The stormy weather appears to have overtaken the whole of Buttonwood Bay and enervated its composition. Earlier this afternoon (after a late awakening and a commensurately delayed breakfast of my usual improving ingredients) I wheeled my trusty Sun tricycle around Buttonwood Bay (an Outdoor Cycle which according to my Fitness App was precisely 4.39 Km). Apart from the indissoluble noise of the leaf blowers and the torches of the roof workers, there was an overall absence of activity, neither walkers (athletic or canine) nor cyclists. Humanity here has responded to the stormy weather like fading flowers to the diminished rays. Occasionally I felt a drop or two of rain though as yet there has been no material precipitation.
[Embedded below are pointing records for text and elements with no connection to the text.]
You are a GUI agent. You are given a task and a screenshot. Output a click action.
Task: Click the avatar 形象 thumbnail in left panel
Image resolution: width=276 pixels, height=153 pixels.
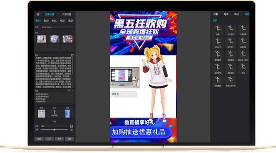pyautogui.click(x=41, y=114)
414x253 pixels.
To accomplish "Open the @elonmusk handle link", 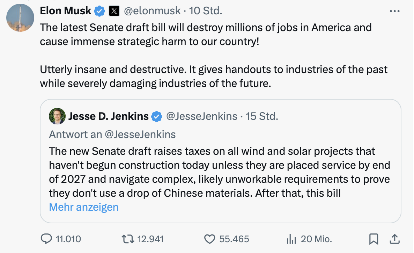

Meanwhile back at the townhouse I content myself with a cup of strong black coffee and the assuaging elasticity of Handel or Mozart (perhaps even the remarkable Roberto Cacciapaglia or in a moment of capitulation Stanley Black’s Hollywood Love Themes). Nor has my devotion today been entirely visceral. In response to my recent undercurrent to make ready for departure at the end of April, I removed two pairs of sunglasses from the drawing room sideboard where they have rested undisturbed for months past to the console of the automobile from which they will in turn be removed upon our return. It is a small application of readiness but nonetheless illustrative of what remains; viz., very little. Thankfully this year we succeeded to transport from Canada far less than we normally haul back and forth often untouched. Apart from my Tilley raffia hat I have but two suitcases and a shopping bag in the closet. Once they are filled with the little hanging in the closet and stored in the top drawer of my bedroom night table, the act of leave-taking shall be complete. How quickly things will vanish!
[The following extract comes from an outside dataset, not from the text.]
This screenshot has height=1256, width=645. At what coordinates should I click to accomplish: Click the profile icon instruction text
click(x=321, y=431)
Until then however I intend to capture whatever streams of vitality currently abound. I feel at the moment as though I were awaiting the eruption of a comet. Having the subduing tranquillity of a day out of the sun, lingering at table with coffee and music, is akin to a soldier awaiting the call to battle. A reflective day without the stimulation of others invokes moderate estrangement and a degree of indifferent isolation. Soon too those who now surround us will melt away.
A wistful glance outside along the marine inlet where the boats are moored. The sky is predominantly grey. Clusters of cumulonimbus clouds. The wind has picked up. An occasional dart of brilliant sunlight breaks through the heavens. The illumination is fleeting. We’re predicted to be in for a week or more of windy conditions.